Long story short, in order to save my health and mental sanity, I decided it’s best to just pay $2 a day for a good, strong cup of fresh coffee.  I reasoned that since I am single, I work hard and I don’t eat lunch out, I can afford it.  Which brings me to the point of this post.

I’ve been stopping at a new Starbucks the last couple of months.  I used to stop there often until one Friday I had a run in with Bob Marley.  Since it’s convenient, I’ve been going back.  Carefully.  About two months ago, I noticed this grungy guy standing behind the cream and sugar kiosk.  He would kinda of watch me and one day he said, “Hey”.  I wasn’t sure if he was homeless or just creepy.  Turns out he works there because a few days later he was behind the front counter. 

He seemed like a pretty nice guy and I always love having a barista know my order by heart.  He’d see me walk in and would grab my grande decaf, so it was ready by the time I checked out.  Occasionally, we’d share small talk.  He once told me it was “always nice to see you”.  I just thought this Starbucks branch was exceptional with customer service.  And then came the big one.  Yesterday.  Donovan was pouring my coffee the moment I walked in the door.  I said to him, “Wow, you are fast”.  He said, “Well, I saw you drive up”.  He asked how my day went and then as I was turning to walk away, he says, “Hey, I was wondering if you’d like to have coffee with me sometime”? Surprised, I said, “Um, sure”.  He responded, “Ok, well you know where to find me”.
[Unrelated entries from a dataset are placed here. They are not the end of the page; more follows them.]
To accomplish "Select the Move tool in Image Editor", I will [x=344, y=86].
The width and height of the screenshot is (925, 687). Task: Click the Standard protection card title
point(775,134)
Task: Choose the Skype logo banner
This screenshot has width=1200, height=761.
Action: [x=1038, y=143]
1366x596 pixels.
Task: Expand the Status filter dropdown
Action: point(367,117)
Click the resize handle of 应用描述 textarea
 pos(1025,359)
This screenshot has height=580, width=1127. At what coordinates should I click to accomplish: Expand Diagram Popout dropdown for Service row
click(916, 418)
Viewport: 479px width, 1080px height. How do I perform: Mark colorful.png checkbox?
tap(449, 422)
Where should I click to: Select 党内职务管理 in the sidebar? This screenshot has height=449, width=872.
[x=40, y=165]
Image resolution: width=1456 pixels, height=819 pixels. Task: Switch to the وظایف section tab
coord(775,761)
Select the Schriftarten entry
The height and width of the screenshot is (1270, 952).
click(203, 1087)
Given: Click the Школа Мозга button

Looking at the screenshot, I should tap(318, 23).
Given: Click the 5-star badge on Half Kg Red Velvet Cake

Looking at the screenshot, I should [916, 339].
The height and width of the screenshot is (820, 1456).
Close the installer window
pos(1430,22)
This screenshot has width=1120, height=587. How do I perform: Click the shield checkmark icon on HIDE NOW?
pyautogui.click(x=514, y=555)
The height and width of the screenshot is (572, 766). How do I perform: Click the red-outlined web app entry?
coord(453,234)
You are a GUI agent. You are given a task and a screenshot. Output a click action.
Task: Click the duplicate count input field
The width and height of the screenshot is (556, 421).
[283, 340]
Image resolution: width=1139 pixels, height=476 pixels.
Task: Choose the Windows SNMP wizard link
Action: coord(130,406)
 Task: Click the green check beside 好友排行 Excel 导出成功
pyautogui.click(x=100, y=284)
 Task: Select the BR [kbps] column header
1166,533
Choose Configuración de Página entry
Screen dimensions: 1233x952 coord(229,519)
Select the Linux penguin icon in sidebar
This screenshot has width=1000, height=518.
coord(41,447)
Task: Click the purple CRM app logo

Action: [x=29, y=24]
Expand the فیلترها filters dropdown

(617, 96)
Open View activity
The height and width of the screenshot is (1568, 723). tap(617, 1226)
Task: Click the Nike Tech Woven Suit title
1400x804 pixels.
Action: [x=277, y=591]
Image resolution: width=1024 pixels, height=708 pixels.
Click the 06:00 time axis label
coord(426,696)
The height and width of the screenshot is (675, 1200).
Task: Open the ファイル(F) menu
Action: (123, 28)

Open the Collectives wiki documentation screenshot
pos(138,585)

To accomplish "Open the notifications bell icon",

Which means now I am in a pickle.  Donovan is really nice and I enjoy having an attentive barista, but he is not really my type.  And I don’t really want to jeopardize our “relationship” because I do enjoy the service.  So, I’m not sure what to do.  I stalled today and went to another Starbucks.  But, that can be blamed on the “arctic blast”… for all he knows, maybe I’m a teacher and had the day off.

I am open to suggestions on how to make this not an awkward situation.  Do I have coffee with him?  Do I just avoid the subject each time I see him? 

It’s funny to me that he choose a coffee date.  I guess he figured he was safe in asking me to do something we both have in common.